Hershey Felder, renowned pianist, actor and playwright known for his portrayals of classical composers, is back with a Live performance from Florence, Italy of his latest show, “PUCCINI”. Directed for the screen by Stefano de Carli, PUCCINI is the story of a young musician in love with the world of opera, and in particular Giacomo Puccini’s La bohèmeTosca, and Madama Butterfly. When, through a series of unusual circumstances, the young musician meets the musical master himself, secrets are revealed that send the young musician soaring.
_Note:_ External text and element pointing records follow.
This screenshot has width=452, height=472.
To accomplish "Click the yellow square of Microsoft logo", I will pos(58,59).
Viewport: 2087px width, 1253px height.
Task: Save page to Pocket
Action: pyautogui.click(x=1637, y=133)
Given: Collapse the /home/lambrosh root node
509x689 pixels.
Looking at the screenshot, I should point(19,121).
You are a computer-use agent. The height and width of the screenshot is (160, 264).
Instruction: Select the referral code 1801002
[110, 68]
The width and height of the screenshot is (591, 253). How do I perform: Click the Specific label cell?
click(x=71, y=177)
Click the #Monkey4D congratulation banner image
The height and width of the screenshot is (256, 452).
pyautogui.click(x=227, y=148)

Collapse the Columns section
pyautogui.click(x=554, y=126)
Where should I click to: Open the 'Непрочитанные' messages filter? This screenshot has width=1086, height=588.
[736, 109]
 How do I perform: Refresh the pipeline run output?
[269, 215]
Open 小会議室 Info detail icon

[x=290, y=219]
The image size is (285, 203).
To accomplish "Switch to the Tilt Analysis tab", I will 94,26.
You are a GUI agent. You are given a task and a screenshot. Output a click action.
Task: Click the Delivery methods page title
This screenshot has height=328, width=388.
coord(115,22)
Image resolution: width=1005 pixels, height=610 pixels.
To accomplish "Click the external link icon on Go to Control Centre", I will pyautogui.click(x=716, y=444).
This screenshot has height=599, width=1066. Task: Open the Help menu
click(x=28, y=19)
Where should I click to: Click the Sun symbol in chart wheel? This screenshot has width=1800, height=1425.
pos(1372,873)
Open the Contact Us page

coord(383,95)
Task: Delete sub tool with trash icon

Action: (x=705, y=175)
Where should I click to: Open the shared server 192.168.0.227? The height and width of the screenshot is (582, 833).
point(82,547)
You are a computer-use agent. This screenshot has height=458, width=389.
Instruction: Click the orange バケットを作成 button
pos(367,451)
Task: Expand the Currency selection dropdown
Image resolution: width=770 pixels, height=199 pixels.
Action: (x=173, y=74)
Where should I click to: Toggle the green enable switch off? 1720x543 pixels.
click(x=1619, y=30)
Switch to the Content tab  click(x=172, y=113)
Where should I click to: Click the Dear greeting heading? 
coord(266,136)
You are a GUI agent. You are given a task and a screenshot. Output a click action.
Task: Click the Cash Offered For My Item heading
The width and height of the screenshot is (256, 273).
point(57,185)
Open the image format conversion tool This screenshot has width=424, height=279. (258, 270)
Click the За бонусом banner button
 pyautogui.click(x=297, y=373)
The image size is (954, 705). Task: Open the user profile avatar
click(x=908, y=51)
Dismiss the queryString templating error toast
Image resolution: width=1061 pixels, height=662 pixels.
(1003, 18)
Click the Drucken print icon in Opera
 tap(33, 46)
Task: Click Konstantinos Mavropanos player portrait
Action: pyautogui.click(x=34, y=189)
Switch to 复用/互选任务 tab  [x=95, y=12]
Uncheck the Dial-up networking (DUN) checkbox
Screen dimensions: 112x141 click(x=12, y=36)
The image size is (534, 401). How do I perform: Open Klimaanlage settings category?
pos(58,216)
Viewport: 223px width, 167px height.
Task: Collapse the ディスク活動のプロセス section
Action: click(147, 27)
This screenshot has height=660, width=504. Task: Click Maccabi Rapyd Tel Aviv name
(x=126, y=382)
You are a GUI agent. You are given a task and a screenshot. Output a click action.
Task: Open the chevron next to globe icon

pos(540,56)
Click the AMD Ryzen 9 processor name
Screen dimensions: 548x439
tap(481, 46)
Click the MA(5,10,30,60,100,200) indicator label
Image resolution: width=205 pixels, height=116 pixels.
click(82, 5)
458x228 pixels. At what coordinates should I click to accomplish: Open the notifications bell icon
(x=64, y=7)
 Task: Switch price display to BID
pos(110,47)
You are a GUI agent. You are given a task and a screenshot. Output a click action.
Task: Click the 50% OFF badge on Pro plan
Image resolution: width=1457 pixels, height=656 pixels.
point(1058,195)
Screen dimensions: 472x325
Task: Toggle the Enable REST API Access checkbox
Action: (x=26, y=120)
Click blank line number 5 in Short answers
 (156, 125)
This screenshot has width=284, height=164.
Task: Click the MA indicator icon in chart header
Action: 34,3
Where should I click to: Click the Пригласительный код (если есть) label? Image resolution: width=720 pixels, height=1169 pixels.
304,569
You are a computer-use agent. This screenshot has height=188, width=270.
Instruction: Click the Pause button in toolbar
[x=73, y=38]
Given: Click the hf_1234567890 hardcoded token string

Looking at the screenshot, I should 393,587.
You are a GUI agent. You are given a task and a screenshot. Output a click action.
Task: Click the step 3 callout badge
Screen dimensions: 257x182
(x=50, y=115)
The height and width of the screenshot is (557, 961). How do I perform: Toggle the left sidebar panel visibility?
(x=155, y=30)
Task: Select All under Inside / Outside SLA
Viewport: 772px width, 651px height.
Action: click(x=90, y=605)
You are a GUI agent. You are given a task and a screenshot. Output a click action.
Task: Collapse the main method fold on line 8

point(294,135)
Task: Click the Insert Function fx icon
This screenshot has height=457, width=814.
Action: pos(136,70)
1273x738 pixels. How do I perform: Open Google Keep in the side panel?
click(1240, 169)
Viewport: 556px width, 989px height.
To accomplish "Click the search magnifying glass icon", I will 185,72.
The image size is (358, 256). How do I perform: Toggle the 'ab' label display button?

With special guests, baritone Nathan Gunn, soprano Gianna Corbisiero, tenor Charles Castronovo, and soprano Ekaterin SiurinaPUCCINI features music that is beloved and known throughout the world, from “Nessun Dorma,” to “O Mio Babbino Caro” and more. The production was filmed on location in Lucca, Pisa, and Florence, Italy, in the very locations where events took place, including the home of Puccini’s birth. This new work promises to bring you the story and music of one of the world’s most beloved composers. Live stream premiere is on Sunday, March 14, 2021 at 5:00pm PDT. Purchase includes a full week of on demand viewing access through Sunday, March 21. TheWallis.org/Puccini. $55 per household.